***** Data for this task

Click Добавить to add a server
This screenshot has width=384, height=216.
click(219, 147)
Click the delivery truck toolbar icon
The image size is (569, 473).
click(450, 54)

**********

### [Aim of the exercise]
Your answer must be the records themselves, output again exactly.

### [Task result]
Click Добавить to add a server
This screenshot has width=384, height=216.
click(219, 147)
Click the delivery truck toolbar icon
The image size is (569, 473).
click(450, 54)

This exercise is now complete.